One officer on the scene was injured when hit by a flying brick and the crowd set fire to a gas station and an auto parts store.
Gunshots could be heard on the streets,restricting firefighters from reaching the blazes, police said. Fires were also set at a BMO Harris Bank branch and at a beauty supply store, Milwaukee Mayor Tom Barrett said. He held a midnight news conference to announce the carnage, the Milwaukee Journal Sentinel reported.
Barrett said there will be a strong police presence in the city over the next few days. He and Common Council President Ashanti Hamilton pleaded for calm.
“Our police officers are doing everything they can to restore order,” Barrett said, noting that the entire city needs to help restore peace.
Some involved in the violence reportedly took to social media Saturday night urging others to join the violence in the streets.
“If you love your son, if you love your daughter, text them, call them, pull them by their ears, get them home,” Barrett urged.
“Our city is in turmoil tonight,” Hamilton said, promising the city would conduct a full investigation into the the police-involved shooting.
“When we get information, we are going to share it with the public. Please allow the process to work,” Hamilton said.
At least 200 people were involved in the disturbances and three were arrested, Assistant Police Chief James Harpole said.

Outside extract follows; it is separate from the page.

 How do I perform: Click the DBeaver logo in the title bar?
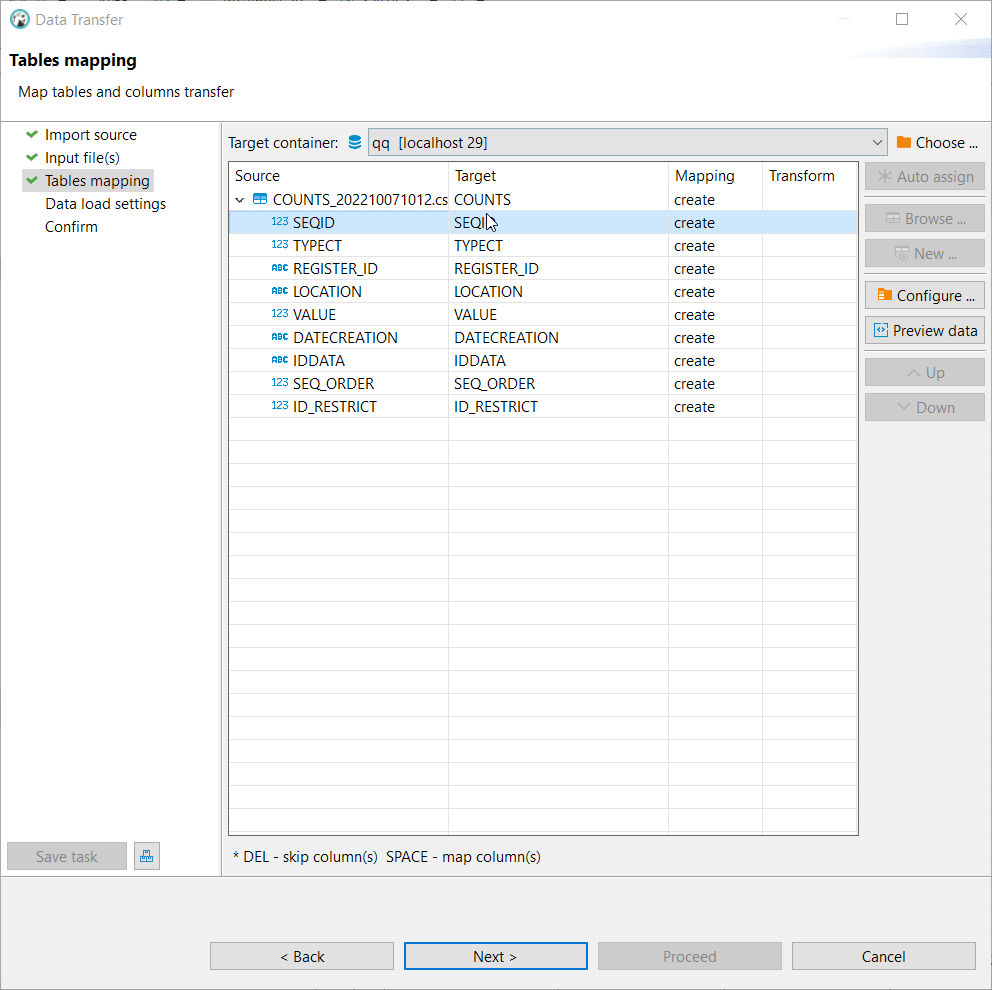coord(19,19)
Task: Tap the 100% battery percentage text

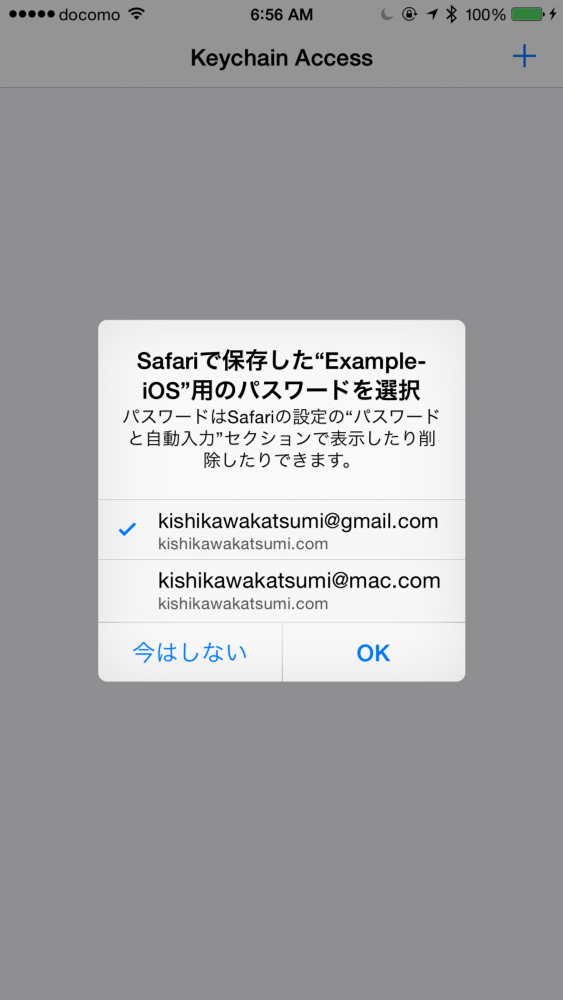Action: pyautogui.click(x=486, y=14)
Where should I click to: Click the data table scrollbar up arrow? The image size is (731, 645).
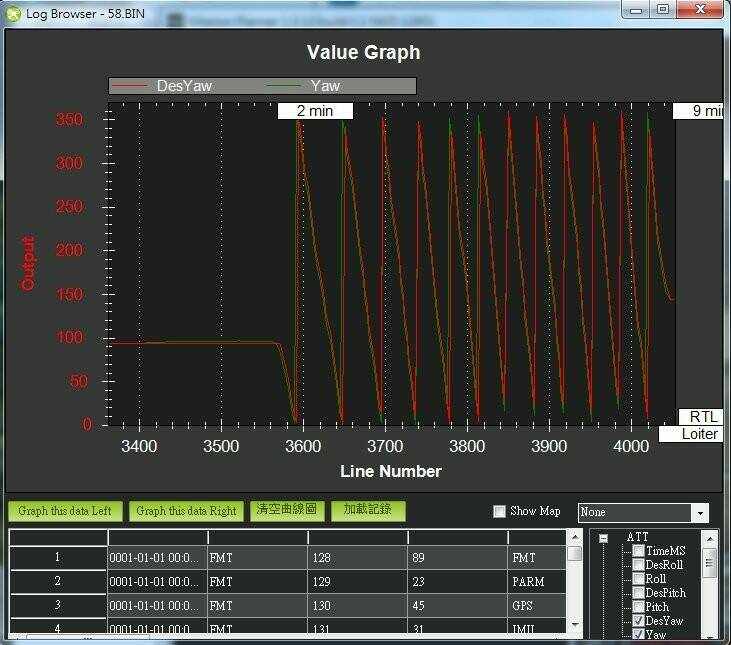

He said numerous gunshots could be heard during the hours of unrest.
At one point during the street violence, a Milwaukee Journal Sentinel reporter and photographer were chased and the reporter was pushed to the ground and punched.
Alderman Khalif Rainey blamed the city for the unrest, calling it the worst place in America for African-Americans.
Rainey said Milwaukee’s Sherman Park became “a powder keg” this summer and said issues facing the city’s African-Americans must be addressed.
“This entire community has sat back and witnessed how Milwaukee, Wis., has become the worst place to live for African-Americans in the entire country,” he said. “Now this is a warning cry. Where do we go from here? Where do we go as a community from here?
“You’re one day away,” Rainey went on, unless problems of inequality in education and unemployment among the black community are addressed. “The black people of Milwaukee are tired. They’re tired of living under this oppression. This is their existence. This is their life. This is the life of their children.
“Now what has happened tonight may have not been right; I’m not justifying that. But no one can deny the fact that there’s problems, racial problems, here in Milwaukee, Wis., that have to be closely, not examined, but rectified,” Rainey said. “Rectify this immediately. Because if you don’t, this vision of downtown, all of that, you’re one day away. You’re one day away.”